By Soujanya Ain is a Product Marketing Manager at GitGuardian

The automotive landscape has evolved dramatically, from mechanical marvels to sophisticated platforms on wheels driven by intricate computer systems. Surprisingly, these vehicles are governed by over 100 million lines of code, running across 50 to over 100 independent processors known as electronic control units (ECUs). To put this into perspective, the Ford F-150 Lightning, a marvel of modern engineering, operates on 150 million lines of code, surpassing even the Boeing 787 Dreamliner, which relies on a comparatively modest 6.5 million lines of code.

This intricate code is the lifeblood of modern cars, responsible for tasks ranging from lane-keeping assistance to seamlessly connecting with our mobile devices and playing our favorite tunes. It’s often said that cars nowadays are essentially rolling computers. This sentiment is not without reason. Since 1996 for American vehicles and 2001 for European ones, standardized connectors (OBD/EOBD) have been mandated to interface with the local vehicle computer network (CAN bus).

Moreover, embedded LTE connectivity has been integrated into vehicles since 2014, allowing manufacturers to collect performance data and implement remote controls, such as lock/unlock and remote start functions.

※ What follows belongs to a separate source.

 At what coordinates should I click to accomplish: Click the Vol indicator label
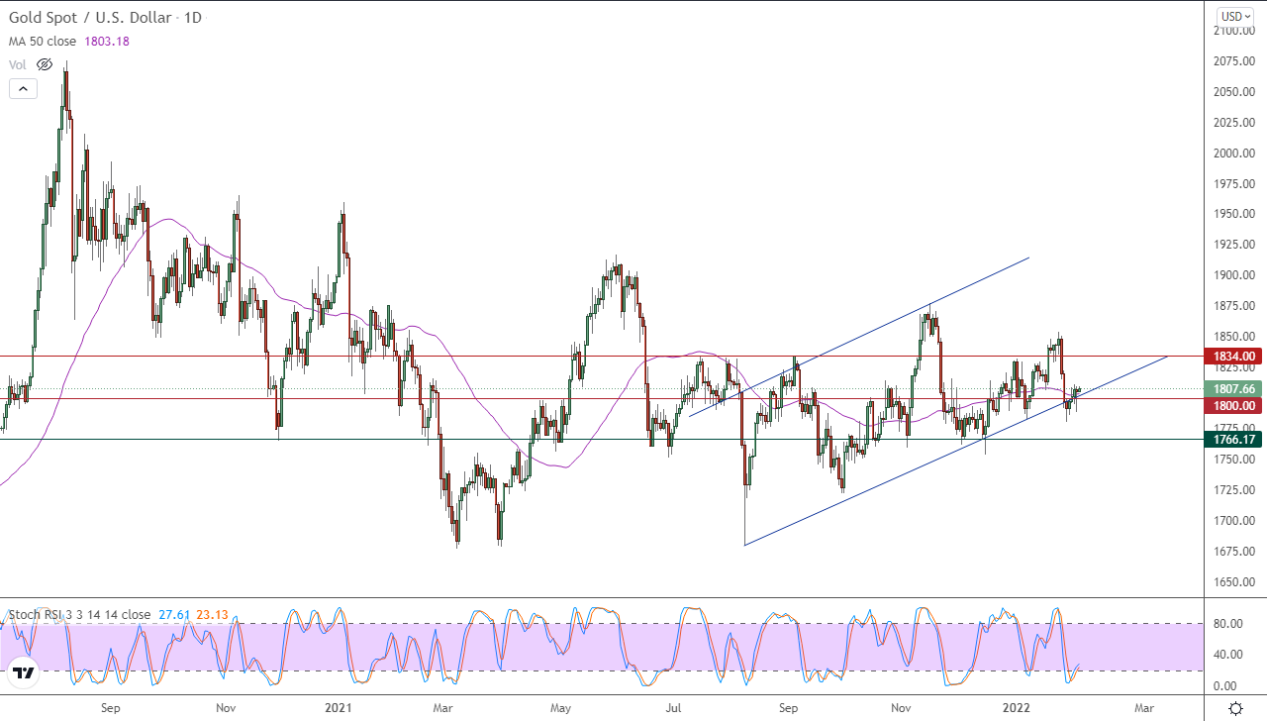[x=17, y=64]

However, this technological leap has its own set of challenges. With an extensive codebase, the risk of code leakage becomes a pressing concern. Unlike a software company, where an exposed AWS API key may result in unauthorized access to vital AWS resources, the stakes are much higher in the automotive world. Imagine hurtling down the highway at 70 miles per hour and losing control of your vehicle remotely. This isn’t just about data, it’s about the lives of every individual in and around the vehicle. This underscores the reality that automobiles have evolved into valuable assets susceptible to threats from both physical and remote adversaries.

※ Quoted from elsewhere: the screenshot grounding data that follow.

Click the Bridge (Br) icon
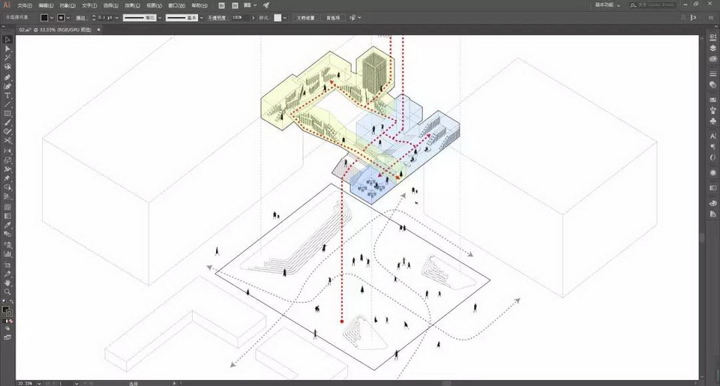The width and height of the screenshot is (720, 386). click(x=222, y=5)
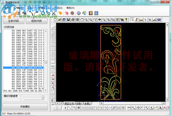Click the 模拟切削速度 slider handle

click(43, 97)

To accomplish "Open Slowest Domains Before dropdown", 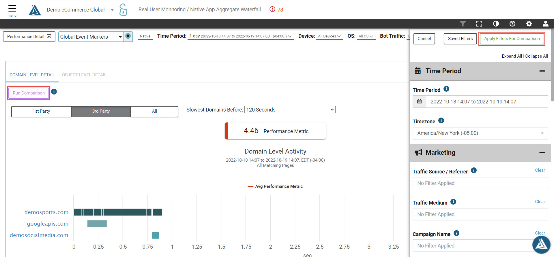I will coord(290,110).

The Era of the Software-Defined Vehicle (SDV)

The SDV market is projected to grow significantly, from a $43 billion market size in 2023 to a potential $150 billion by 2030. Pioneered by Tesla, automotive companies are shifting towards becoming software-first entities. Ford’s recent launches of electric vehicles, the F-150 Lightning and Mustang Mach-E SUV, underscore this transformation. However, it’s imperative to recognize that code security practices must evolve in tandem as technology progresses.

Beyond flashy infotainment systems and seamless navigation experiences, the bedrock of any vehicle’s security lies in its underlying security infrastructure. For instance, in-vehicle infotainment (IVI) systems, which operate on embedded Linux, store sensitive information like personally identifying information (PII). These systems are often interconnected with vital subsystems, like the engine, brakes, and sensors, which create a broad attack surface in conjunction with the embedded LTE connection, This implies that if hackers target the infotainment system, they might gain access to sensitive information and potentially gain control over vital vehicle functions. Robust security measures here are non-negotiable.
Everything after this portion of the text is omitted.